Das königlichste aller Tennisturniere ist zu Ende. Vorbei die perfekten weissen Höschen und Leibchen, vorbei auch die Zeit unseres Tennis-Korrespondenten Jörg Allmeroth an einem der schönsten Plätze. Ein persönlicher Abschiedsgruss.
Es ist einer der schönsten Plätze, die man als Reporter in Wimbledon haben kann. Ich sitze in einem Agenturbüro im ersten Stock des Internationalen Pressezentrums und habe ein Zimmer mit Aussicht. Mit bester Aussicht sogar, denn an meinem Fenster flanieren den ganzen Tag die Stars und Sternchen vorbei, sogar die Super-VIPS´s und Royals.
Kürzlich parkte den ganzen Tag ein hochgerüsteter Audi vor dem Fenster, ich wunderte mich, weil der Fahrdienst natürlich nur britische Karossen benutzt, Dutzende, Hunderte sogar. Am Ende des langen Tags kam dann ganz lässig David Beckham vorbeigeschlendert, winkte kurz herüber und brauste dann mit seinem Sohn Romeo davon.

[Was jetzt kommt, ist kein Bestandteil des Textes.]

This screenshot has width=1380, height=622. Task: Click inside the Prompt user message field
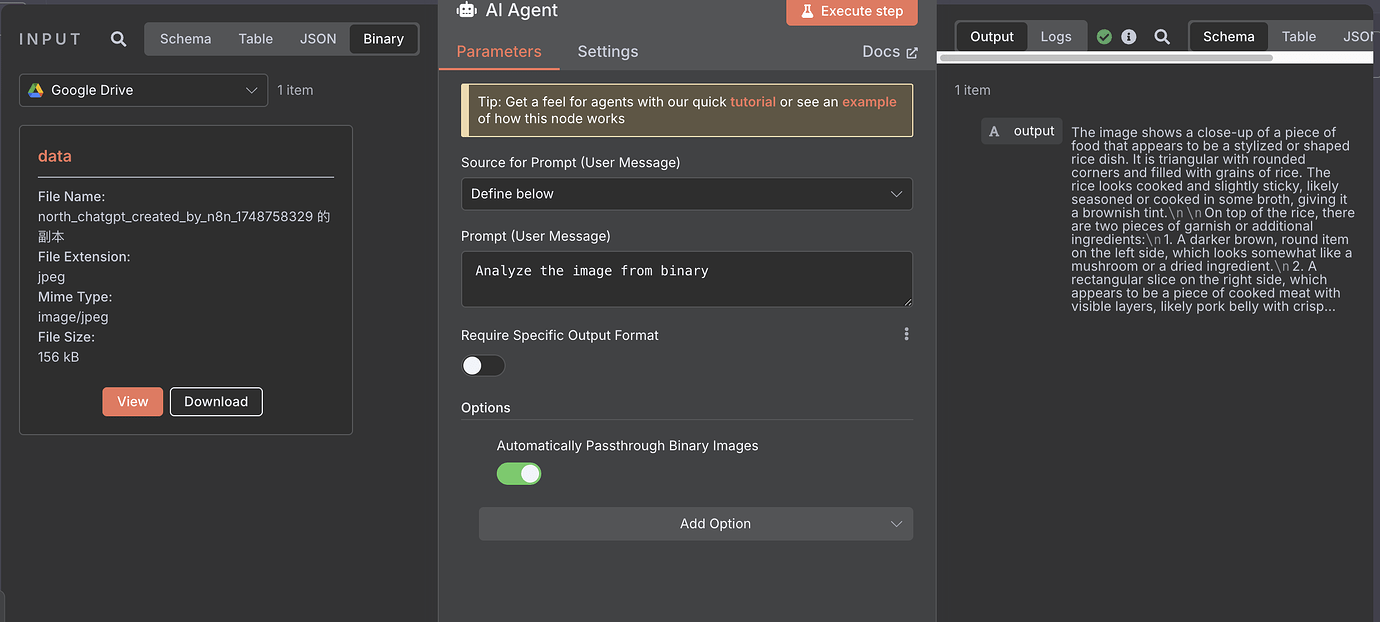click(686, 279)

Keiner kann mir an meinem geliebten Fensterplatz entkommen, einem Aussichtsort, für den ich sogar eine Reservierungsgebühr an den All England Lawn Tennis Club bezahlen würde. Roger Federer gleitet mit seiner unglaublichen Entspanntheit vorbei, Rafael Nadal trommelt mit harten Schritten und kühn-entschlossener Miene voran, Andy Murray grüsst fast immer alle auf seinem Weg, auch die Stewards und Küchenhilfen, die ihm begegnen.
Andy Murray grüsst fast immer alle auf seinem Weg.

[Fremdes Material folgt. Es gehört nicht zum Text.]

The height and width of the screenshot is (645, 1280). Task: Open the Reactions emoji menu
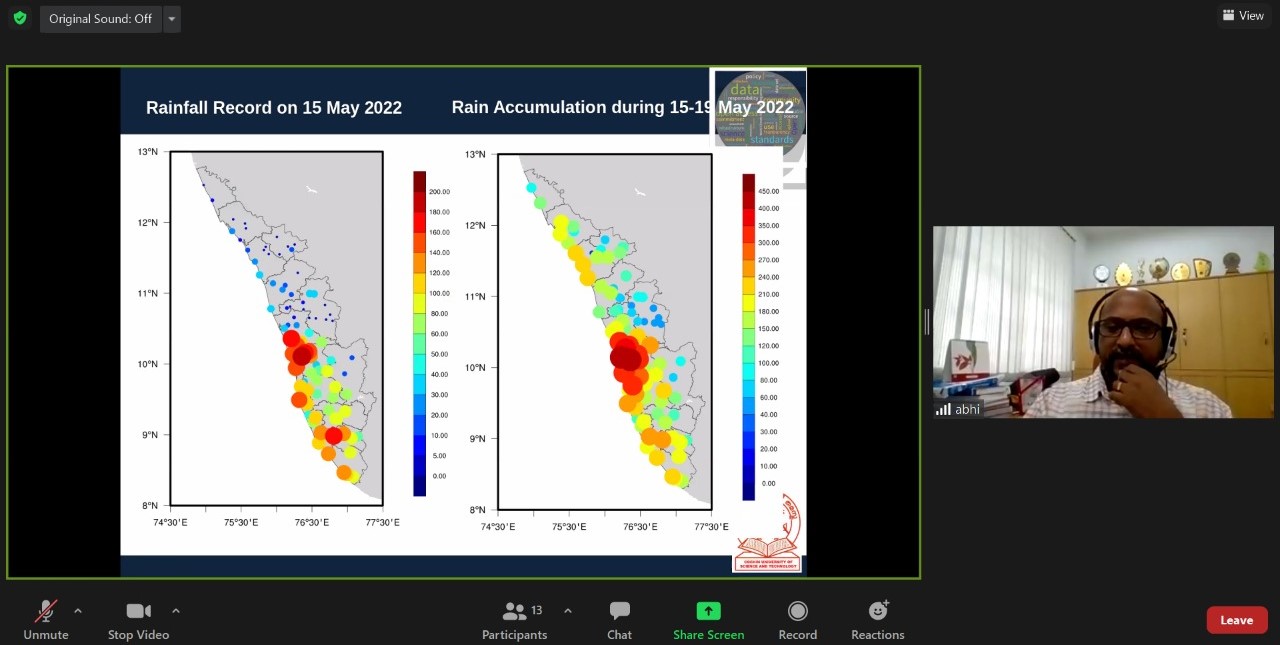[x=878, y=612]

Novak Djokovic macht Späßchen mit seiner Entourage, Maria Scharapowa schaut nicht links, nicht rechts, Serena Williams ist von einer so großen Kohorte von Begleitern und Begleiterinnen umgeben, dass man sie kaum noch erkennt. Anzugträger kommen vorbei, gerüstet für den großen Tag in der Royal Box.
Aber auch Platzmeister in grünen T-Shirts und grünen Hosen, in den Wimbledon-Geschäftsfarben. Die Ehemaligen der Branche schlendern eher gemächlich über das sorgfältig gepflasterte, mit Blumenrabatten links und rechts geschmückte Areal vor dem Haupteingang.

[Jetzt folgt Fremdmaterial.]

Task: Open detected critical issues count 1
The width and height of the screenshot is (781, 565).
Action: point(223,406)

Prestige abseits des heiligen Rasens
Sie nehmen sich auch ausgiebig Zeit, um in einige Fenster des Pressezentrums hineinzuschauen, ob sie von der Gegenseite auch noch erkannt werden. Was aber eigentlich regelmässig der Fall ist, wenn frühere Stars wie Billie Jean King, Martina Navratilova, Björn Borg oder Jimmy Connors vorbeidefilieren.
Rod Laver, die Ikone der vorprofessionellen Ära, war auch in den beiden Wochen da. Er ist allerdings nicht mehr so gut zu Fuss, wurde direkt bis vor den Haupteingang vorgefahren. Trotzdem konnte ich ihn mit ein paar Verrenkungen noch erkennen, den Mann, den sie einmal «Rocket von Rockhampton» nannten und der als letzter den echten Grand Slam gewann, alle vier Major-Pokale in einem Kalenderjahr holte.
Dabei sind die Royals eigentlich komplett unkompliziert.
Ein bisschen Aufregung erfasst die Dauergäste vor dem Fenster, also Sicherheitskräfte, Turniermacher und Protokollbeauftragte, nur in jenen Momenten, da königlicher Besuch ansteht. Alle flattern umher, geben Anweisungen, widerrufen sie, schauen sich penibel um, ob die Krawatte oder jeder Grashalm sitzt. Dabei sind die Royals eigentlich komplett unkompliziert, schenken jedem, dem sie begegnen, ein freundliches Lächeln oder ein nettes Wort.
So wie Prinz William und seine Kate am Mittwoch. Und wie auch die Queen, als sie vor fünf Jahren der Grün-Anlage im Londoner Südwesten den zweiten Besuch ihrer majestätisch langen Regentschaft abstattete. Aus dem Fenster gab es an diesem 24. Juni 2010 allerdings wenig zu sehen, der Ausblick war durch die Motorradstaffel von Elizabeth II fast ganz verstellt. Fast, das hieß: Ein kunstvoll unscharfes Bild der Königin war mir vergönnt. Auch nächstes Jahr werde ich hoffentlich wieder auf meinem wundervollen Platz sitzen. Und das lebensechte Kino da draußen beobachten dürfen. Abseits des Centre Court.